Искусство и жизнь, как это не раз бывало у Булгакова, переплелись смертельным жгутом. «Батум» стал формой самоуничтожения писателя.
Что явилось причиной этого? Ответим словами Лагранжа, которыми Булгаков хотел завершить свою лучшую пьесу: «Причиной этого явилась судьба. Так я и запишу».
7
У Анны Ахматовой есть острое наблюдение, вынесенное «с похорон одного поэта»:
Когда человек умирает,
Изменяются его портреты.
По-другому глаза глядят, и губы
Улыбаются другой улыбкой.
Изменяются, конечно, не портреты, а понимание человека. Уходит сиюминутное, случайное, временное, проступает главное выражение лица.
Так случилось и с Булгаковым. В марте 1940 года завершилась прижизненная биография и началась посмертная, им же предсказанная. Началась она в тех же мхатовских стенах в апреле 1943 года. Булгаков написал пьесу о Пушкине без Пушкина. Художественный театр поставил булгаковскую пьесу без Булгакова. В. Станицын, один из постановщиков спектакля, пересказывал Немировичу-Данченко свою давнюю беседу с покойным драматургом: «Булгакову хотелось так: “Пьеса начинается «Буря мглою...» и кончается «Буря мглою...»”». Этот мотив пронизывает не только пьесу, но и все искусство Булгакова, единит его с классическим веком русской литературы. Образы ветра, вьюги, бесовской метели возникают в «Белой гвардии». В «Днях Турбиных» юнкера, распиливая гимназические парты, перед гибелью поют «Буря мглою...» на лихой солдатский напев. В «Записках юного врача» тема вьюги разработана как тема мирового катаклизма, разгула природной и социальной стихии, в которой надо найти «дорогу». В пьесе о Пушкине вечный русский мотив звучит в иной тональности. Из безначального хаоса извлечена гармония, найден заповедный путь. «Стихия свободной стихии» откликается в «стихии свободного стиха»: в этом созвучии торжество поэта, оправдание и искупление его крестного пути.
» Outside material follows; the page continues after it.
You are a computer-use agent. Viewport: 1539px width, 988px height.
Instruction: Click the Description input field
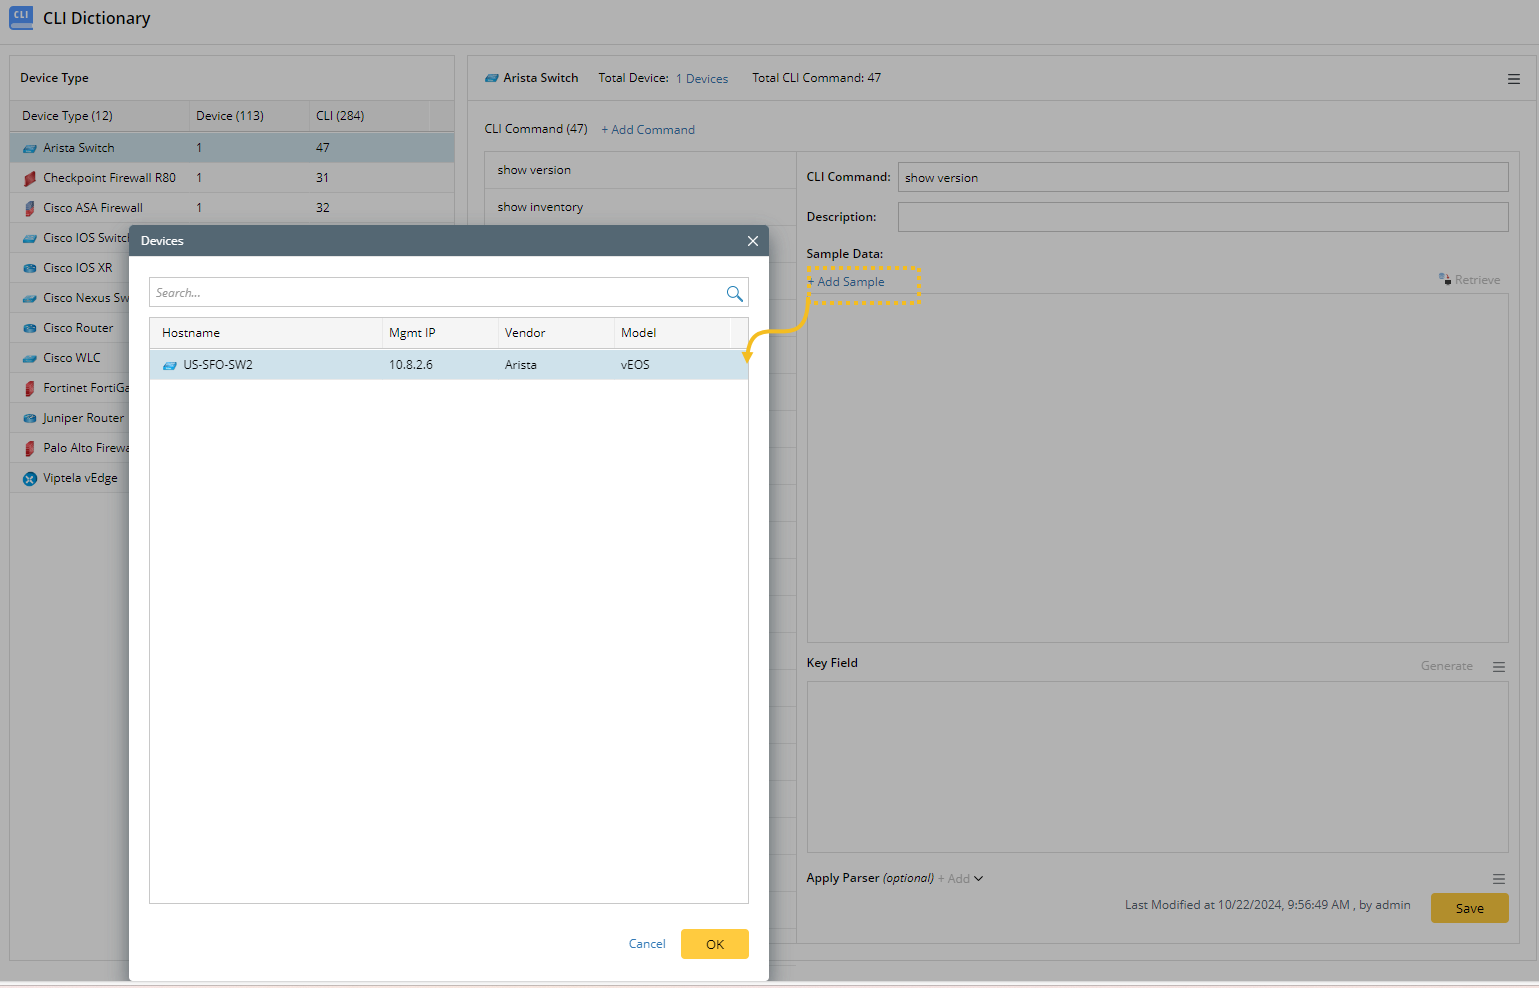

В пьесе о Пушкине нет Пушкина, а в основном только его враги и завистники, светская чернь и жандармская сволочь, занятая присмотром за «свободной стихией стиха». Но вся эта разношерстная компания постепенно повязывается и опрокидывается навзничь одной пушкинской строкой. Происходит то, о чем говорил Блок в своей предсмертной речи «О назначении поэта»: «Нельзя сопротивляться могуществу гармонии, внесенной в мир поэтом; борьба с нею превышает и личные и соединенные человеческие силы... От знака, которым поэзия отмечает на лету, от имени, которое она дает, когда это нужно, — никто не может уклониться, так же как от смерти. Это имя дается безошибочно».